4. Step aside coffee; this is a job for beer
Surprisingly, coffee is another way to gauge what type of beer a beer-ginner would enjoy. Generally, a coffee drinker will lean toward a beer brewed with coffee— a Stout is just for you. I don’t necessarily mean Guinness. Many Stouts feature lighter, sweeter, more mellow flavors than a Guinness. A Milk Stout, for example, will change your perception of what a stout can be— creamy, sweet, and bursting with notes of roasted chocolate-covered coffee beans.
Perhaps the easiest way to find a beer style is to start with one’s cocktail of choice. Mixology and brewing are of the same nature when it comes to balancing the level of sweetness, bitterness, and how it will feel on the palate.
Whiskey/Bourbon: Looking for the warmth and smoothness of a whiskey? Try sipping on a barrel-aged-beer.
Gin: Spicy and slightly bitter while still maintaining a sense of smoothness, a hoppier beer should do the trick— try a New England IPA.

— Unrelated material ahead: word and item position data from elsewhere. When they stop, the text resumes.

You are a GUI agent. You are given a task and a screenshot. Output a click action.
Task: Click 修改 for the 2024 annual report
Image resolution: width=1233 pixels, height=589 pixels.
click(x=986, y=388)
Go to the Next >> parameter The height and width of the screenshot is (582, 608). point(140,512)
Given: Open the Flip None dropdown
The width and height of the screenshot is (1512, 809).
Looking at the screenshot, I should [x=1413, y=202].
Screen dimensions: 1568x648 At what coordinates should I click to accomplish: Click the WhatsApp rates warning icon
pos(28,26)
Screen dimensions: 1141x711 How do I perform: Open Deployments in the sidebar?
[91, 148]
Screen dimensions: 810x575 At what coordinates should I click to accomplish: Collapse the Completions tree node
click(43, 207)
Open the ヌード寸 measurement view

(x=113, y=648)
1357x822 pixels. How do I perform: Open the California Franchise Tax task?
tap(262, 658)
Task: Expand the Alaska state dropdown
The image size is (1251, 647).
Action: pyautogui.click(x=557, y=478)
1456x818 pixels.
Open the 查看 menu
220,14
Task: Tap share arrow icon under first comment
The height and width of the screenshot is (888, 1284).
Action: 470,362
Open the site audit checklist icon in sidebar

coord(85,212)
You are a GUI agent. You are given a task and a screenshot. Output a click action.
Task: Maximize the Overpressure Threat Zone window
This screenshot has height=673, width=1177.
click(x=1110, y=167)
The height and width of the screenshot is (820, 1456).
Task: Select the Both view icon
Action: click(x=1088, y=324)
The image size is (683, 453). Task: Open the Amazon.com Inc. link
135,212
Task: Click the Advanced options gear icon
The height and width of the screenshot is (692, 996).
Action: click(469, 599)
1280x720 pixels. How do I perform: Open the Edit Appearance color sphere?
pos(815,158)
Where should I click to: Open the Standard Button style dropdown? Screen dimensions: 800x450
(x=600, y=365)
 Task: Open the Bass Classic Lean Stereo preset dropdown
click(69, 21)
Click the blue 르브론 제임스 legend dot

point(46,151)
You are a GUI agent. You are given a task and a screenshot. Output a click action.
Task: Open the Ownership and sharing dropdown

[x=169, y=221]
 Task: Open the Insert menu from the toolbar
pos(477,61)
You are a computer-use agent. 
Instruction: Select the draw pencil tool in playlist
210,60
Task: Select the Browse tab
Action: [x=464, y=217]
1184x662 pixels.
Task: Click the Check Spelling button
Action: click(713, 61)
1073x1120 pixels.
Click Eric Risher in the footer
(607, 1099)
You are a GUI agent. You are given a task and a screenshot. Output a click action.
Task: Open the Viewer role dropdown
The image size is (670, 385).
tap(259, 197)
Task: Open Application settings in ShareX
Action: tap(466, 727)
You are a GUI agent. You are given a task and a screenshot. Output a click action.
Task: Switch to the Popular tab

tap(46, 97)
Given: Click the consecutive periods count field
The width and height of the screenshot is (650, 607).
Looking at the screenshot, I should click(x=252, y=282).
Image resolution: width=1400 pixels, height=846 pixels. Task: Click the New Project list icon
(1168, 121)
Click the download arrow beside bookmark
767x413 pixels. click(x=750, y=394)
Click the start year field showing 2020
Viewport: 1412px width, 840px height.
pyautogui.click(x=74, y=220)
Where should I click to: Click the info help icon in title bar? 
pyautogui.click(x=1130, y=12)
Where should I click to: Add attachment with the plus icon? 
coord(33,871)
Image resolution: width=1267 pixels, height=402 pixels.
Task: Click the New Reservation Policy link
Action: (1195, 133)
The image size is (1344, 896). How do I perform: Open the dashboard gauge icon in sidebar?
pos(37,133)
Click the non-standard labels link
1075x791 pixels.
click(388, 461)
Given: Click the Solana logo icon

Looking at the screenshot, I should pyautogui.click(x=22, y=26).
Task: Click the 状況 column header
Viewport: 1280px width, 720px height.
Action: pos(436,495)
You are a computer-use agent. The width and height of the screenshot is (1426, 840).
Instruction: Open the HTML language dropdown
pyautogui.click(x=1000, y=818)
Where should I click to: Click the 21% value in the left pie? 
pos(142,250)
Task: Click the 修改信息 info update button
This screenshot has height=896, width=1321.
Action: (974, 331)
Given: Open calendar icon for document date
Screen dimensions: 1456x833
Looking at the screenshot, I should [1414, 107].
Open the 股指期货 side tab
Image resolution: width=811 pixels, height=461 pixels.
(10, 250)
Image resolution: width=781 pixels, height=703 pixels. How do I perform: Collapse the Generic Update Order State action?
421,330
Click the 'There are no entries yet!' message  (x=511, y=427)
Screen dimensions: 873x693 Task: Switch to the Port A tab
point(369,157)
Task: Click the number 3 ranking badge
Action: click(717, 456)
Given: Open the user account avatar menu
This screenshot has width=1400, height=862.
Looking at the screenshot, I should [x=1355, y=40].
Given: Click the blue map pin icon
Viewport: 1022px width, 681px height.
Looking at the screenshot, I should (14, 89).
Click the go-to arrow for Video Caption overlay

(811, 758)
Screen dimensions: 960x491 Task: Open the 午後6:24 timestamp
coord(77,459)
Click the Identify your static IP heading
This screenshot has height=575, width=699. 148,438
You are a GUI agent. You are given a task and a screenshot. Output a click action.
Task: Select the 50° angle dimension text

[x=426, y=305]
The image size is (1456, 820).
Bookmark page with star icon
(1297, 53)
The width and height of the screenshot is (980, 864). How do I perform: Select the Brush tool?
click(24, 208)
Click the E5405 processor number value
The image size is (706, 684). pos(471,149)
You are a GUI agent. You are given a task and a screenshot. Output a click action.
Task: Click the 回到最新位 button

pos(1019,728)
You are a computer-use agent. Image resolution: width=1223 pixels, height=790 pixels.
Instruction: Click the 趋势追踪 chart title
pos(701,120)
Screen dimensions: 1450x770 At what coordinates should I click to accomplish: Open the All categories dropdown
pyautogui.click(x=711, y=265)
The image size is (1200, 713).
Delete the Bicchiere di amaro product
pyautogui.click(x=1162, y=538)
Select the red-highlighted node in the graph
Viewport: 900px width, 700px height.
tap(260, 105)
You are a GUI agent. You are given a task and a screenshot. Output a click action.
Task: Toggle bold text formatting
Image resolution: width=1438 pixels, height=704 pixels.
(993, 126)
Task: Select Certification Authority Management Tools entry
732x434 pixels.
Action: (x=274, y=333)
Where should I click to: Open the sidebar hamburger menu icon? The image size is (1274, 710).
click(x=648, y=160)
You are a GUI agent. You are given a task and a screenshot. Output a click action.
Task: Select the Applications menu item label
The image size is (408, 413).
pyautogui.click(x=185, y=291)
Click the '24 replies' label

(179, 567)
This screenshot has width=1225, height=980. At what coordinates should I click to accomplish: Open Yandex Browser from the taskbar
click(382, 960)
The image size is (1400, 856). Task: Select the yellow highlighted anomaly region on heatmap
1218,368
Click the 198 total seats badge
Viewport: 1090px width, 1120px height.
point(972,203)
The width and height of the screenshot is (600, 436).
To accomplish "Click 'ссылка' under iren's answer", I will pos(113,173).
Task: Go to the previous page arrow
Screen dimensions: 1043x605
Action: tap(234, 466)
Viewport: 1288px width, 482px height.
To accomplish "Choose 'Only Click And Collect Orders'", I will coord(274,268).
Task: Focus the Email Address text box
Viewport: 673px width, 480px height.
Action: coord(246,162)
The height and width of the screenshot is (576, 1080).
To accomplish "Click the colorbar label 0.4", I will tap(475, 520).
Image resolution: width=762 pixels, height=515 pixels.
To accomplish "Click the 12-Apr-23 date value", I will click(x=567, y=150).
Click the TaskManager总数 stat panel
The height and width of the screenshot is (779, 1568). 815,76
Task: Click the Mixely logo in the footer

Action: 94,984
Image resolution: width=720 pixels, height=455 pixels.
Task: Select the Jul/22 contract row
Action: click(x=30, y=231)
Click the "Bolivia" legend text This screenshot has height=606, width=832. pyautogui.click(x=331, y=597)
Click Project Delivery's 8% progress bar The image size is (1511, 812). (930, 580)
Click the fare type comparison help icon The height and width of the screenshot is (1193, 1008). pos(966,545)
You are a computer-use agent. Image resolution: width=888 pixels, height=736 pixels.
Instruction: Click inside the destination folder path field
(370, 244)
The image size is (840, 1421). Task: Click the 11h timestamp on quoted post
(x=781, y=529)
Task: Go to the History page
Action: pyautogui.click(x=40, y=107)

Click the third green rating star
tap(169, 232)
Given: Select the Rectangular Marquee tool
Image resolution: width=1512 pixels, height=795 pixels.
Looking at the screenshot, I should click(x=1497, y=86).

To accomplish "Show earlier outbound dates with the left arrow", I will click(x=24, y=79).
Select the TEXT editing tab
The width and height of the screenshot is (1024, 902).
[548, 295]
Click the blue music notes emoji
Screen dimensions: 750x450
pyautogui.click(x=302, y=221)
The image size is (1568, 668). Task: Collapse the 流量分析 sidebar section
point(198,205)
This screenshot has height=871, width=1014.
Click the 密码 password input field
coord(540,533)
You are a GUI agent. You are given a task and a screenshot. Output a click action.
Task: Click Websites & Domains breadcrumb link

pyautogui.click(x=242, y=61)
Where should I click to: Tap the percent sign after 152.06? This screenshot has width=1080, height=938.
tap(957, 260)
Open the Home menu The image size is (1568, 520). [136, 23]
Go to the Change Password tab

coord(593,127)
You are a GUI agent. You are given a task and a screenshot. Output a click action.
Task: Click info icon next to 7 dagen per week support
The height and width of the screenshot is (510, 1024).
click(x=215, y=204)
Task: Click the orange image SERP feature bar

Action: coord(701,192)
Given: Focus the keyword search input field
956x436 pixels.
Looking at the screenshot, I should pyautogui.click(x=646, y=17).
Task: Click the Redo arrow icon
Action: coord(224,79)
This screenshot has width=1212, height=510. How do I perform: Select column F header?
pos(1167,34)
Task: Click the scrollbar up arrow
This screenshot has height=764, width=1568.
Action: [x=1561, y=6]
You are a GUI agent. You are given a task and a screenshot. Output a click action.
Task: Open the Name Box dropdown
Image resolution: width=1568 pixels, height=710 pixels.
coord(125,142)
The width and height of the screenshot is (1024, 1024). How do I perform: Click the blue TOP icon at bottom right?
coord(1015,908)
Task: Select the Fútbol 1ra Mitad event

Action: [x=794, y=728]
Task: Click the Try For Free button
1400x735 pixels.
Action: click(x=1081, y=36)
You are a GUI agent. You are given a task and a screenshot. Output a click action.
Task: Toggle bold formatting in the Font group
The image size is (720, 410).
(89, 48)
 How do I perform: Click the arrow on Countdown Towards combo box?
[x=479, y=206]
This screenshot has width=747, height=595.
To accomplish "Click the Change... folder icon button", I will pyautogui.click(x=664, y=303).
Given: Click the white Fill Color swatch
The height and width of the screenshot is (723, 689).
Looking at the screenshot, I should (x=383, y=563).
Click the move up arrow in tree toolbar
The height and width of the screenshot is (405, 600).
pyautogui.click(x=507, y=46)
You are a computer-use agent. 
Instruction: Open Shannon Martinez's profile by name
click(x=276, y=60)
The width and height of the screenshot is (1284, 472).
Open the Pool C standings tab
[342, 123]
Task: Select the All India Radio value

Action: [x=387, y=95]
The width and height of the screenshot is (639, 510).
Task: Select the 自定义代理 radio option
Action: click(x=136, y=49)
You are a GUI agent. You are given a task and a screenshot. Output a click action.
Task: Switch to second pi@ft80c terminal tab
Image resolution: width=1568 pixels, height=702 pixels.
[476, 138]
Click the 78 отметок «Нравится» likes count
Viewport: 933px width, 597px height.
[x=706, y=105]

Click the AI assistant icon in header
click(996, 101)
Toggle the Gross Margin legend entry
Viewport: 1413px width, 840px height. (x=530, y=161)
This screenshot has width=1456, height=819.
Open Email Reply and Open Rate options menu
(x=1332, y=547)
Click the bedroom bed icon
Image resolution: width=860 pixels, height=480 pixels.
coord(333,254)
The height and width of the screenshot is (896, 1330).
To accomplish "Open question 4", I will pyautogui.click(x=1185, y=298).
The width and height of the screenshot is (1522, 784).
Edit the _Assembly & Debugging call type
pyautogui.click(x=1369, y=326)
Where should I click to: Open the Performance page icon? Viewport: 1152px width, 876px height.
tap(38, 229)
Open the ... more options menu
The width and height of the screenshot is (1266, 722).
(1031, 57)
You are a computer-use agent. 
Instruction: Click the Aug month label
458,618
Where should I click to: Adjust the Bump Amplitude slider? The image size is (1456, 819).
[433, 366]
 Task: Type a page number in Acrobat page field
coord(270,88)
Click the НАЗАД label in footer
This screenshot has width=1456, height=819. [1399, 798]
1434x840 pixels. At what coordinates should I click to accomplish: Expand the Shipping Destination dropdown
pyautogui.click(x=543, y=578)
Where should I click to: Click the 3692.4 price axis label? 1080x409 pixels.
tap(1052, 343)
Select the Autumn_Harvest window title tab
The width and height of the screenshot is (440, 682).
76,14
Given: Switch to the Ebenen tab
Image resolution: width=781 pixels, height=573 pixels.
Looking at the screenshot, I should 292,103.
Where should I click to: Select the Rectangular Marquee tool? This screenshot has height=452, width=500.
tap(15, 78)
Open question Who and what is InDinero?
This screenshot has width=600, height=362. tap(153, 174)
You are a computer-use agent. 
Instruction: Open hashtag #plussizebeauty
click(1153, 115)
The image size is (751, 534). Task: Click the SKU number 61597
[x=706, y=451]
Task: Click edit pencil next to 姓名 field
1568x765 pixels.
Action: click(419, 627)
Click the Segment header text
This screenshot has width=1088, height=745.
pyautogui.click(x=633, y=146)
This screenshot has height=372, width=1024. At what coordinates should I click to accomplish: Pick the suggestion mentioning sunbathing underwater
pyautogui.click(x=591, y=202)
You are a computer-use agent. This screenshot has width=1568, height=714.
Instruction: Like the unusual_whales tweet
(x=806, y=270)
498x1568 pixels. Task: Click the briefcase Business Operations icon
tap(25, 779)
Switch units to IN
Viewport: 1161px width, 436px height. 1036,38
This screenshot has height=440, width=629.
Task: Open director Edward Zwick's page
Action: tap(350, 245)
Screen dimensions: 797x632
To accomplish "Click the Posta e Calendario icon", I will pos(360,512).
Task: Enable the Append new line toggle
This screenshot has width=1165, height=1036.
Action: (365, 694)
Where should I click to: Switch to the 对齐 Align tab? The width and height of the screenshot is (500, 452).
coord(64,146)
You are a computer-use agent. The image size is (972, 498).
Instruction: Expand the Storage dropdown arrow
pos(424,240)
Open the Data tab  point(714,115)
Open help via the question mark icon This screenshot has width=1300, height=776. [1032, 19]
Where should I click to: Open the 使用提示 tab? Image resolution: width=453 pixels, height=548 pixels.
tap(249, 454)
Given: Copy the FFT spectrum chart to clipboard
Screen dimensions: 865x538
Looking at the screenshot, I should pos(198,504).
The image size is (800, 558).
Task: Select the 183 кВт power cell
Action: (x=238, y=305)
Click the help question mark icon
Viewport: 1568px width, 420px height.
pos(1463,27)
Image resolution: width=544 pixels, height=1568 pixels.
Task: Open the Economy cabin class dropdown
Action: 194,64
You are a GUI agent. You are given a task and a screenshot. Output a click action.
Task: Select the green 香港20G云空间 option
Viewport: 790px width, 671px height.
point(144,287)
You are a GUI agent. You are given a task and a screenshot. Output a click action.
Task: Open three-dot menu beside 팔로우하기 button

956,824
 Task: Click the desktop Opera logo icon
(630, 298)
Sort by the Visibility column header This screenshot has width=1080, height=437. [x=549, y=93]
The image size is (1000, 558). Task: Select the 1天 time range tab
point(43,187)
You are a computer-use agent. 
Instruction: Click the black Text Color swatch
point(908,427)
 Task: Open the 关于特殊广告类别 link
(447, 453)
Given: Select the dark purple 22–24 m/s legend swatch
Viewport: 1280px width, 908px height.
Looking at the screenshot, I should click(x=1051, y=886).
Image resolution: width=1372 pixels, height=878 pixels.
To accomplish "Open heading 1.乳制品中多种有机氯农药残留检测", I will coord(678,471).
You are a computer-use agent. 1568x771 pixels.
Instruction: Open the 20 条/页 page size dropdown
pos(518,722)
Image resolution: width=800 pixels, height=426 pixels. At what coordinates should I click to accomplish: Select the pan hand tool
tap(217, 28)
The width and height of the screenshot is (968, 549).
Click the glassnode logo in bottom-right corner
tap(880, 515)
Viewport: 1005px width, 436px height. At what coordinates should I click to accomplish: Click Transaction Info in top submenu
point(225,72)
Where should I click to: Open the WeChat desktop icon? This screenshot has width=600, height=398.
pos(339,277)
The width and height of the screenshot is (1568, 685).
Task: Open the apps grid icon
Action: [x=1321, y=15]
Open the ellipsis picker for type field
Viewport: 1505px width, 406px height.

Vodka: Crisp, cool, and assertive, something like a Belgian Wit might be a good match for a vodka drinker.
Sweet Cocktails: So you like the fruity, sweet drinks that mask the taste of alcohol? Ease the transition with a fruity Lambic.
All in all, don’t worry if you’re not into it. I’m not implying that with the above recommendations non-beer drinkers will convert to the dark side of beer. Rather, if someone enjoys a specific drink, they might find similar things to enjoy with a beer.